Thirtieth Sunday in Ordinary Time – Cycle C
Reflecting on Luke 18: 9-14
There is something very sacred about this story that Jesus tells today about the Pharisee and the tax collector. But we must hold it close, and let its grace touch us. To be able to consider that we might be the Pharisees, the ones who think (secretly, of course) that they are more deserving of God’s mercy than anyone else, is a grace just in itself. We don’t think in terms of “sin” and “sinner” anymore, so to actually let that concept into our hearts can be healing already.

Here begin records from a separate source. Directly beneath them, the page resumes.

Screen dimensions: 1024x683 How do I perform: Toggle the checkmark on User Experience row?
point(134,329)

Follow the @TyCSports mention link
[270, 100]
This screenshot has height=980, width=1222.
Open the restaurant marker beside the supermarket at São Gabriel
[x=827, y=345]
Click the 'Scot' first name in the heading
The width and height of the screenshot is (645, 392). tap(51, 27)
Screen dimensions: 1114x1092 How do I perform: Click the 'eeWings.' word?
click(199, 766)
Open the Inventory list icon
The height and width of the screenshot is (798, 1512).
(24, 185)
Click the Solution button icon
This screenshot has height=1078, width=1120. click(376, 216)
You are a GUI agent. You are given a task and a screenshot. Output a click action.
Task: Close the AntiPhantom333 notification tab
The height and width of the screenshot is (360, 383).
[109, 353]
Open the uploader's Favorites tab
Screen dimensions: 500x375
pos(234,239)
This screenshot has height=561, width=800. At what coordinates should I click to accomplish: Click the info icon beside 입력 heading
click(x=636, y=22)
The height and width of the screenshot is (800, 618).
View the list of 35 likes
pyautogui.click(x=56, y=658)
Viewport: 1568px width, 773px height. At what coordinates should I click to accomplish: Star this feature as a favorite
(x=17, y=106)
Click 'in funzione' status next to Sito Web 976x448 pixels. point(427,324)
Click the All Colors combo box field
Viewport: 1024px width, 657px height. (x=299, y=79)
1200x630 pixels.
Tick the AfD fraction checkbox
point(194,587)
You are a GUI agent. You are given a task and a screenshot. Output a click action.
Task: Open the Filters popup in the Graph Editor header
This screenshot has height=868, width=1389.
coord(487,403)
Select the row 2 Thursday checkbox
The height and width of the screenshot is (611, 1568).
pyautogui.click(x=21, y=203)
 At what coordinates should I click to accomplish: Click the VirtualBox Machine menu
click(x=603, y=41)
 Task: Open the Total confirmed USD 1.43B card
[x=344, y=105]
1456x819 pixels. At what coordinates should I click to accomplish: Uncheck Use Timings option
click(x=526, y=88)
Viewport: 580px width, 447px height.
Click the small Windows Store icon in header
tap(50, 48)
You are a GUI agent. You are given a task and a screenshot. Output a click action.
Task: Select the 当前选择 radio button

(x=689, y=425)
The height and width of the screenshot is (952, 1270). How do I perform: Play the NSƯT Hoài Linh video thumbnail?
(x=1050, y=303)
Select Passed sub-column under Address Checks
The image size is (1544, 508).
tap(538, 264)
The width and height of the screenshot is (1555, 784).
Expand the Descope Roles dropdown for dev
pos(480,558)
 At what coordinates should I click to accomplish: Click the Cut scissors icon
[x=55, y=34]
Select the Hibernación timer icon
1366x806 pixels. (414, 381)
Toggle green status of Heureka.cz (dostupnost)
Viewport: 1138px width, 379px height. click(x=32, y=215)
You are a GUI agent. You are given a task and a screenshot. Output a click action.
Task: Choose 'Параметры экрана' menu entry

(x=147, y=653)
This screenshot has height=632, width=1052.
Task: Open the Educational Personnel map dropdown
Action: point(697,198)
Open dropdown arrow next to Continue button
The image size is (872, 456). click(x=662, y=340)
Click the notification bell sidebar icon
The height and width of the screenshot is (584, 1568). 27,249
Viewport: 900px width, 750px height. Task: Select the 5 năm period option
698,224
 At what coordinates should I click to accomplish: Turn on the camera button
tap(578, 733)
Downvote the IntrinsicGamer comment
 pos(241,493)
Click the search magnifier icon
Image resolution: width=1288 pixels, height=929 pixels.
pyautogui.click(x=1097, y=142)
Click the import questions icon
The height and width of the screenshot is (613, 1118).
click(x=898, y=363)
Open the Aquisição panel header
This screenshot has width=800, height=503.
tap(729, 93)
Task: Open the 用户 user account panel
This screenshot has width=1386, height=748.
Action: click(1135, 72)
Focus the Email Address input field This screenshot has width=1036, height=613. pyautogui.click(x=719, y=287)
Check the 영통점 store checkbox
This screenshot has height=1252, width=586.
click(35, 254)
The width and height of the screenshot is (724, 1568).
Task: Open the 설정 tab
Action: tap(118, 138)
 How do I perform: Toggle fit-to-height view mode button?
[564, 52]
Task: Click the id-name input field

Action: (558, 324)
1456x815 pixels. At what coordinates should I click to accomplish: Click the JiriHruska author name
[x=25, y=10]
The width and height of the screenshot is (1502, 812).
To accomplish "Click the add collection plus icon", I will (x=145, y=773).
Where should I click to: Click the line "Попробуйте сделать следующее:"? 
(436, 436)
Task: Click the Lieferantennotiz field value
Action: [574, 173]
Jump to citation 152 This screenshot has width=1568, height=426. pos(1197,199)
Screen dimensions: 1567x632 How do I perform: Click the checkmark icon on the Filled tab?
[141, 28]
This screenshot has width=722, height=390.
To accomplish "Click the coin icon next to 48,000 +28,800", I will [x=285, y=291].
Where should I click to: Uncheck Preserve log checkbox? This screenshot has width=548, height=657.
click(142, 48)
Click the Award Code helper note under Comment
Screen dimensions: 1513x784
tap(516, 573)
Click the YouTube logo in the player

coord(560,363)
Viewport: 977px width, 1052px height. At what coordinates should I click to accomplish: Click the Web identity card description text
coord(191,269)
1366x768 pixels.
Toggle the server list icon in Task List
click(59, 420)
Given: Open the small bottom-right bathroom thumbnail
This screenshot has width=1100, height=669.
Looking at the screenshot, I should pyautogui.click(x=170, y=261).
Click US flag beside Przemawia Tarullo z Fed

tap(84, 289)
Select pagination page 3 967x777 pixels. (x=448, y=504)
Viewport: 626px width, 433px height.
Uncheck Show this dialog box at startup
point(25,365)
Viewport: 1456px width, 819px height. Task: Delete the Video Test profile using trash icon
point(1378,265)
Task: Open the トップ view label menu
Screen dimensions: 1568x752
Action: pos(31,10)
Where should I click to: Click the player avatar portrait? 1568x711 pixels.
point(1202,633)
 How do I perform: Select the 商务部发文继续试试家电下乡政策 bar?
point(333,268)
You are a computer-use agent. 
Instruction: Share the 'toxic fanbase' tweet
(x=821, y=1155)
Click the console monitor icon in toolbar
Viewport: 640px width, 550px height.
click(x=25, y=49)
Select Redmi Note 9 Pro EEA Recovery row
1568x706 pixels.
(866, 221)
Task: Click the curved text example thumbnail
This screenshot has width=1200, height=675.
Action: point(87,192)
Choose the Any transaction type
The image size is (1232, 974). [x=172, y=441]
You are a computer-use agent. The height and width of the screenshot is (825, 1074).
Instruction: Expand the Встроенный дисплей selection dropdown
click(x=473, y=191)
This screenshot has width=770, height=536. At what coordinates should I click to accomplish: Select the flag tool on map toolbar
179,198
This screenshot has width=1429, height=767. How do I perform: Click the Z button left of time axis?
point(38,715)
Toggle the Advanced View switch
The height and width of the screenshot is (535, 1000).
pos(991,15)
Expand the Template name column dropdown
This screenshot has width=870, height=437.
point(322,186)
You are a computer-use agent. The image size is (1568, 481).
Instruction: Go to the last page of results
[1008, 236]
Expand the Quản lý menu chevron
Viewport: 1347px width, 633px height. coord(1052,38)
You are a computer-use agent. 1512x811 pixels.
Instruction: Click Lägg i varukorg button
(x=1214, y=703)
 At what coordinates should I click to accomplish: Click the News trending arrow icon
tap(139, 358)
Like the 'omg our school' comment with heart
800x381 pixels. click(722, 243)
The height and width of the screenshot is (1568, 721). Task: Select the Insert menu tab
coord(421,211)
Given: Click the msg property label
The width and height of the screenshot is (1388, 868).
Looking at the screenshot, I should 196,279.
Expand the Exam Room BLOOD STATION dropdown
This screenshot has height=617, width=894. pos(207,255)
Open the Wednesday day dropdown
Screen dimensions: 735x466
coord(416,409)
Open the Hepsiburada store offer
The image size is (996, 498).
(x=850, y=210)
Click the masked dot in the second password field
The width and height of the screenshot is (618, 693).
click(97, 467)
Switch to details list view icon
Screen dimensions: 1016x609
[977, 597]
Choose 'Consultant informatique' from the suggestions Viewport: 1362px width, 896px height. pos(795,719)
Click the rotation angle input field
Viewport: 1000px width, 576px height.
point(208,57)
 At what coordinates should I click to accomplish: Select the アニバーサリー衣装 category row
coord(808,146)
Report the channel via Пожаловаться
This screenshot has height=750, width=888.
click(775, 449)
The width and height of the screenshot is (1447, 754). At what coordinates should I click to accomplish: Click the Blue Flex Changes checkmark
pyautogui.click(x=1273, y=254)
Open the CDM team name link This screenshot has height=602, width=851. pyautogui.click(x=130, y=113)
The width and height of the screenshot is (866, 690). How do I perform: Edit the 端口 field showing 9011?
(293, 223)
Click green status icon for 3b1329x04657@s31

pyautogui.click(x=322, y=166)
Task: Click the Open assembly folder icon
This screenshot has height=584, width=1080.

The surest and quickest passage to God’ mercy is to be profoundly aware of our need of it. Try to remember a time when you were humbled by sin. Maybe you were caught in a lie, or stopped while gossiping about someone. Maybe one of the deadly sins has you in its vise, and the fruit of a lifetime of wrath, for example, finds you banging on the hood of somebody’s stalled car in front of you at rush hour. Or maybe, like me, you routinely use about a thousand percent of your share of the world’s resources, and a traveling companion asks if that was really you taking that twenty-minute shower.
It is such a precious gift to be humbled, to admit our sin, to bow before God and say, “Lord, I thank you that I’ve finally been found out. I thank you that the world now knows what you’ve known all along. Oh God, be merciful to me, a sinner.”
It doesn’t feel good, but it changes us. It nudges us a bit closer to heaven, where sinners are welcomed home every day.
How has the awareness of sin in your life changed you?